Segment Start: EXERCISE DATA
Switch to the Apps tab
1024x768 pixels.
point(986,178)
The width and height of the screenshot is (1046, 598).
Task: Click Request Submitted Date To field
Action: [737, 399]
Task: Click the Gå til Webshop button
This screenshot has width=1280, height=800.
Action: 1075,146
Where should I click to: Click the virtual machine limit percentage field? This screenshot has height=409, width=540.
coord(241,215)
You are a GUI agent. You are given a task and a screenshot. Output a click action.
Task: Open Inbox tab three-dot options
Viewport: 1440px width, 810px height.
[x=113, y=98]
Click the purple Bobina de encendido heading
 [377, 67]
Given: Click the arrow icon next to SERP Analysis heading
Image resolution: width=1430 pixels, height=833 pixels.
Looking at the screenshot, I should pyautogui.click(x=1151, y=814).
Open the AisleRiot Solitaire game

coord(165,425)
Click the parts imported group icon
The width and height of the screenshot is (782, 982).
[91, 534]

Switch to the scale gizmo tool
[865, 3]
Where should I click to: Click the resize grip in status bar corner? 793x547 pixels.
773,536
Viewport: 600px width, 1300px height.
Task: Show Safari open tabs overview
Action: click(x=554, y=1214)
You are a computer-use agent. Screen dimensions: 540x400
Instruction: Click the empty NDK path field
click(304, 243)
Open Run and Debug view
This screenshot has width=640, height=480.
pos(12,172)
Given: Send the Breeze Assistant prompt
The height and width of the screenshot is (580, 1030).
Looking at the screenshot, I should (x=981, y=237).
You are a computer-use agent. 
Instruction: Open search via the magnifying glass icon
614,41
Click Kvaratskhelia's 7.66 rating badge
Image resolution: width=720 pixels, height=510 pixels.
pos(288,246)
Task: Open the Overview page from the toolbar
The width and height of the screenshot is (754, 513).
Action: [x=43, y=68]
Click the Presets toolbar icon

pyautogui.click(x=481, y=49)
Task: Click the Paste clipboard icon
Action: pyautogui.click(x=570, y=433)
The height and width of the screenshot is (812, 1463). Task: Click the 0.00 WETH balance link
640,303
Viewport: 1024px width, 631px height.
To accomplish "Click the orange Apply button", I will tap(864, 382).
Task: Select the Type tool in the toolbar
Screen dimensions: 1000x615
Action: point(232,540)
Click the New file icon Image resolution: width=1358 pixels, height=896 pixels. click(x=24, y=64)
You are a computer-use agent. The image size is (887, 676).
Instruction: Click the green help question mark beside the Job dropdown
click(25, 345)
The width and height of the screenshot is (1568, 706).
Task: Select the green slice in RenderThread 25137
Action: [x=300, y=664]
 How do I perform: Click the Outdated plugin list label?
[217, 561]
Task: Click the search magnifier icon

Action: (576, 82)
Segment End: EXERCISE DATA
Each line of the records should be repeated exactly as it stands.

Switch to the Apps tab
1024x768 pixels.
point(986,178)
The width and height of the screenshot is (1046, 598).
Task: Click Request Submitted Date To field
Action: [737, 399]
Task: Click the Gå til Webshop button
This screenshot has width=1280, height=800.
Action: 1075,146
Where should I click to: Click the virtual machine limit percentage field? This screenshot has height=409, width=540.
coord(241,215)
You are a GUI agent. You are given a task and a screenshot. Output a click action.
Task: Open Inbox tab three-dot options
Viewport: 1440px width, 810px height.
[x=113, y=98]
Click the purple Bobina de encendido heading
 [377, 67]
Given: Click the arrow icon next to SERP Analysis heading
Image resolution: width=1430 pixels, height=833 pixels.
Looking at the screenshot, I should pyautogui.click(x=1151, y=814).
Open the AisleRiot Solitaire game

coord(165,425)
Click the parts imported group icon
The width and height of the screenshot is (782, 982).
[91, 534]

Switch to the scale gizmo tool
[865, 3]
Where should I click to: Click the resize grip in status bar corner? 793x547 pixels.
773,536
Viewport: 600px width, 1300px height.
Task: Show Safari open tabs overview
Action: click(x=554, y=1214)
You are a computer-use agent. Screen dimensions: 540x400
Instruction: Click the empty NDK path field
click(304, 243)
Open Run and Debug view
This screenshot has width=640, height=480.
pos(12,172)
Given: Send the Breeze Assistant prompt
The height and width of the screenshot is (580, 1030).
Looking at the screenshot, I should (x=981, y=237).
You are a computer-use agent. 
Instruction: Open search via the magnifying glass icon
614,41
Click Kvaratskhelia's 7.66 rating badge
Image resolution: width=720 pixels, height=510 pixels.
pos(288,246)
Task: Open the Overview page from the toolbar
The width and height of the screenshot is (754, 513).
Action: [x=43, y=68]
Click the Presets toolbar icon

pyautogui.click(x=481, y=49)
Task: Click the Paste clipboard icon
Action: pyautogui.click(x=570, y=433)
The height and width of the screenshot is (812, 1463). Task: Click the 0.00 WETH balance link
640,303
Viewport: 1024px width, 631px height.
To accomplish "Click the orange Apply button", I will tap(864, 382).
Task: Select the Type tool in the toolbar
Screen dimensions: 1000x615
Action: point(232,540)
Click the New file icon Image resolution: width=1358 pixels, height=896 pixels. click(x=24, y=64)
You are a computer-use agent. The image size is (887, 676).
Instruction: Click the green help question mark beside the Job dropdown
click(25, 345)
The width and height of the screenshot is (1568, 706).
Task: Select the green slice in RenderThread 25137
Action: [x=300, y=664]
 How do I perform: Click the Outdated plugin list label?
[217, 561]
Task: Click the search magnifier icon

Action: (576, 82)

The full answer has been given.